Von den 700 Einwohnerinnen und Einwohnern Miroljubovkas haben etwa 100 unter der russischen Besatzung ausgeharrt. Petrovna erzählt vom Dilemma, unter dem die Menschen litten: Wie mit dem Feind umgehen? «Die Russen waren zunächst selbst schlecht versorgt. Dann haben sie Nachschub bekommen und uns humanitäre Hilfe angeboten», erzählt sie.
«Erst wollten wir nichts nehmen, weil wir dachten, wir werden dafür von der Ukraine vor Gericht gestellt, wegen Kollaboration.» Aber dann habe ihr Sohn angerufen und gesagt: Der Aggressor müsse sich um die Menschen in den besetzten Gebieten kümmern. «So haben wir dann von den Russen doch Nahrungsmittel genommen. Meist gab es aber nur Buchweizen.»
Doch nicht nur die schlechte Versorgungslage war ein Problem für die Menschen. Noch viel schlimmer: die ständigen Kämpfe. «Manchmal konnte ich den ganzen Tag nicht aus dem Keller. Mein Haus ist buchstäblich zwischen die Fronten geraten.»

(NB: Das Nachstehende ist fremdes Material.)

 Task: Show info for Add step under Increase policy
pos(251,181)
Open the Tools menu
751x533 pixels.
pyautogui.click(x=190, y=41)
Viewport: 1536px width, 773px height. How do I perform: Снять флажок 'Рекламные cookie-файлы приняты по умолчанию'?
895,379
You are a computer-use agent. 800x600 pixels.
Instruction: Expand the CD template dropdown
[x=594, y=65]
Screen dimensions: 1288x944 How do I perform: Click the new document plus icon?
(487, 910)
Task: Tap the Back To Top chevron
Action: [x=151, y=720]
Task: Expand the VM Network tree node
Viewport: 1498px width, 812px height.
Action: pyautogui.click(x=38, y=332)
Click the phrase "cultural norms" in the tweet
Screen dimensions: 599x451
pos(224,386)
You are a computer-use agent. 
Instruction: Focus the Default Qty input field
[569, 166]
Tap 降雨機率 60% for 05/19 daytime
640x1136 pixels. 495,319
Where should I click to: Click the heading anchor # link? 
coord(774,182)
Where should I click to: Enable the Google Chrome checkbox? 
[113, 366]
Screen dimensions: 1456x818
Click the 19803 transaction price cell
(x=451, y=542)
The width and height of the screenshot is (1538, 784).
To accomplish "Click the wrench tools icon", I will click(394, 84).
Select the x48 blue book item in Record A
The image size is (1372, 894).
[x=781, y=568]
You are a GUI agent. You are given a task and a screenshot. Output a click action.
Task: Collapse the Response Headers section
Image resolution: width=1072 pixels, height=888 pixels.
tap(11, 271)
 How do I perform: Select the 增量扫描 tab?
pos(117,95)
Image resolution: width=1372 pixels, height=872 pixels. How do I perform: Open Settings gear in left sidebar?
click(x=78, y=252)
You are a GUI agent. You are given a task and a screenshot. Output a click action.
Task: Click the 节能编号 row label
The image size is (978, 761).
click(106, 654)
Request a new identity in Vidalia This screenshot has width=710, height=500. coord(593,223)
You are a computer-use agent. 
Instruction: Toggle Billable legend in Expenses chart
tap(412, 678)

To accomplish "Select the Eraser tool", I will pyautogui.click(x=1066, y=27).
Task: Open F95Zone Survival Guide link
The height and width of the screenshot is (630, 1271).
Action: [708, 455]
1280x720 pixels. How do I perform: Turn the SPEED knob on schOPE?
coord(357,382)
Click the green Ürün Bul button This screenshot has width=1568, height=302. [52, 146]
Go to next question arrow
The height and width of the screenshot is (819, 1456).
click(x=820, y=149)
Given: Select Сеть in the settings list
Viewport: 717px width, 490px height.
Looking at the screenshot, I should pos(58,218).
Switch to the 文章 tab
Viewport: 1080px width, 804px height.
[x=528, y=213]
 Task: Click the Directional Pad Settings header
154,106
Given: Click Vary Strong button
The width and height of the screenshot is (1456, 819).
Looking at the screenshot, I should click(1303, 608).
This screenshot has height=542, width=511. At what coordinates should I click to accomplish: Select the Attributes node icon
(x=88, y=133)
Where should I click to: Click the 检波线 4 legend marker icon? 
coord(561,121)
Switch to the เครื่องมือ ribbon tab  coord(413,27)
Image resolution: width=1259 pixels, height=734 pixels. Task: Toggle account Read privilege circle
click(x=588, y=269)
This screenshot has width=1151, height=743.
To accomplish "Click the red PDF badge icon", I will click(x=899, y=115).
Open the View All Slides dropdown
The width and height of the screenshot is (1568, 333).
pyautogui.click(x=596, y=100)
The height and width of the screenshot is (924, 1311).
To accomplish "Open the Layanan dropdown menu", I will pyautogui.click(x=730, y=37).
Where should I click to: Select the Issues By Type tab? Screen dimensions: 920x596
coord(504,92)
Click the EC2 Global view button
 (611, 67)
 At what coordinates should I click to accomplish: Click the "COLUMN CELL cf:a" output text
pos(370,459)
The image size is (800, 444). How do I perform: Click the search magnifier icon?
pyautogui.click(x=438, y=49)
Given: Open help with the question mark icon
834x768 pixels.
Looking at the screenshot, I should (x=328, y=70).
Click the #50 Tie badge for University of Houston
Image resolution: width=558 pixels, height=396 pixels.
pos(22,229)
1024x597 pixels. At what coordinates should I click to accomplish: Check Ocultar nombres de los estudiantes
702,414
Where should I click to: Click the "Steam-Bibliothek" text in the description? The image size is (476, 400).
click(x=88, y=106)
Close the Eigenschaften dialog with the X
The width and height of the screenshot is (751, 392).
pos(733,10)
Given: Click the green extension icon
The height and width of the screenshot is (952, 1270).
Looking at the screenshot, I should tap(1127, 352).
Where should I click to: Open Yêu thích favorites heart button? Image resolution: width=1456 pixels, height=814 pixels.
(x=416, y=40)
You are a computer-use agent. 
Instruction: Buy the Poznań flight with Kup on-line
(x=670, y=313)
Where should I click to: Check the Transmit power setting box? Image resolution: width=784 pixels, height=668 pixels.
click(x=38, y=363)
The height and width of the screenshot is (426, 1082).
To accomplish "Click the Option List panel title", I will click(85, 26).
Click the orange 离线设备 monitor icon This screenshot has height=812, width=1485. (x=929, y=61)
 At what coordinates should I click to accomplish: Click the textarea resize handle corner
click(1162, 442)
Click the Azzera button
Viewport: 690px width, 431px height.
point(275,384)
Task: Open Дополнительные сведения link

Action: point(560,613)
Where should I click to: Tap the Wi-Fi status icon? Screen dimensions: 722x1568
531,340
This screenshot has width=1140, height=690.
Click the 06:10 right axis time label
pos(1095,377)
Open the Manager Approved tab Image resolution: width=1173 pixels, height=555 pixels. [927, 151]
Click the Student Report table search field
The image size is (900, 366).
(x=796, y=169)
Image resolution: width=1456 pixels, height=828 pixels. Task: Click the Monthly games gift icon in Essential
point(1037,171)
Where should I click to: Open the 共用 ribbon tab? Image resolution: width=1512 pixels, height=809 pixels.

Irgendwann habe sie keine Kraft mehr gehabt. Diese ständigen Gefechte. «Ich schrieb in mein Tagebuch ein paar Worte an meine Liebsten – und schrieb, dass ich mich verabschiede und dass ich nicht mehr weiterleben kann. Kaum hatte ich das geschrieben, hörte ich vor der Kellertür Stimmen, Männerstimmen, die ukrainisch sprachen. Unsere Soldaten waren da.»
«Ich habe beim Moment der Befreiung nicht einmal geweint», sagte Petrovna, «denn ich hatte keine Tränen mehr».
Die grosse Tragödie von Nina Petrovna: Als Miroljubovka schon befreit war, hätten die Russen es erneut beschossen, erzählt sie. Auch mit Brandbomben. Das schon beschädigte Haus der Rentnerin brannte komplett ab. Also lebt sie weiter im Keller neben der Ruine ihres Lebens. Und der Krieg geht weiter.